PageRank is an exponential figure, on a logarithmic scale. To put that in plain English, the difference between a PR7 link and a PR6 link is larger than the difference between a PR4 link and a PR3 link.
When PageRank actually mattered
PageRank was not the only ranking factor for website, but was nonetheless a significant one. It was formed the core of a complex algorithm that also took into account factors already present in other search algorithms such as keyword matching. The objective was to increase your PageRank through other website linking to your site, preferably with high PageRank themselves. It should be noted that if a page had multiple links on a page then the PageRank passed would diminish. Think of it this way: a page has a certain amount of link juice to pass. If it only has one link on it, the whole amount of link juice is passed to the destination page of that link. If it has two, then the two destination pages receive half each and so on.

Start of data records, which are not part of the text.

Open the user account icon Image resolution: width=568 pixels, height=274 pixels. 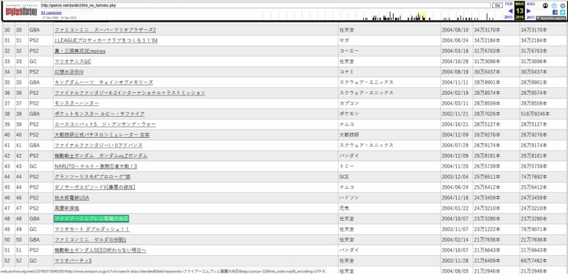[x=545, y=4]

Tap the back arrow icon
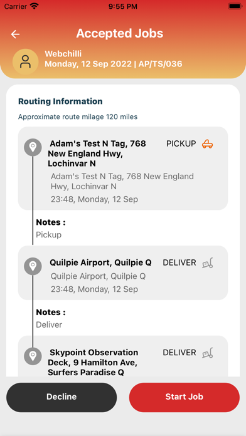[15, 34]
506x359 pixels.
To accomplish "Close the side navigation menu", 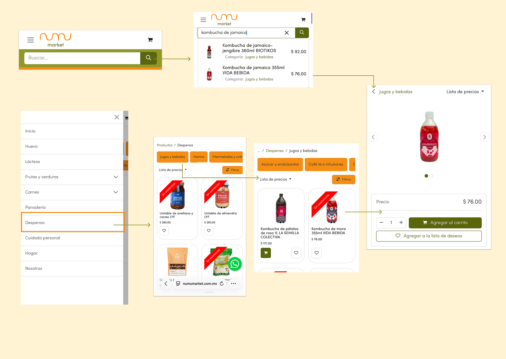I will tap(117, 117).
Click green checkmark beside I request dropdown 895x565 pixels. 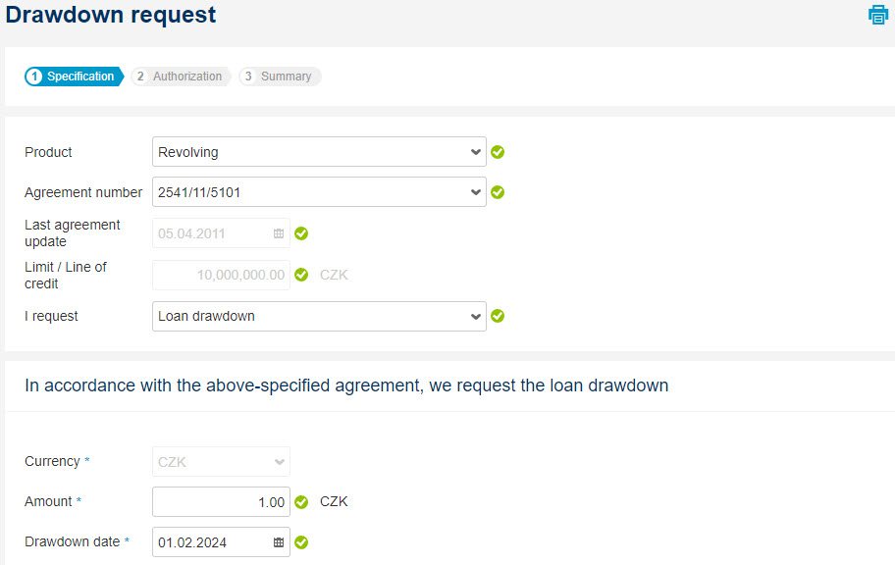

The issue was that the numerical value of PageRank did not necessarily include quality indicators until Google unleashed their much feared Penguin. As a result, webmasters attempted to manipulate search rankings by acquiring links from thousands of PageRank 1 websites which, whilst individually would only pass a small amount of link juice, the theory was that with thousands there was strength in numbers.
Is PageRank relevant now?
I doubt many SEOs would now argue that the numerical value of your PageRank is of importance in today’s digital world. In fact, in 2014 John Mueller from Google has said that it is unlikely Google would update toolbar PageRank. The signs were coming for a while, toolbar PageRank was being updated progressively more sporadic and indeed the SEO industry was paying less and less attention to the metric.
So is PageRank dead?
Yes. A website’s PageRank will not be updated again (at least not visibly in toolbar PageRank). However, as a basic concept of a link acting as a vote or an endorsement still stands true. It is just that multiple other factors need to be taken into account and not every link will be taken into account. Most would argue that relevancy is of far higher concern in regards to link building and we would agree. The aim should always be to gain a link from the highest authority and most relevant website possible. The problem with PageRank was that it was not discretionary enough. With updates like Penguin it became unclear as to whether these were add ons to the PageRank algorithm or stand alone sections. In reality we should view Google’s algorithm as one and take into account as many of their 200+ factors as possible. A website’s PageRank was a key metric for SEO in the early days of Google, but a single number to represent an algorithm with over 200 ranking factors was never going to work long term as Google became more and more complex.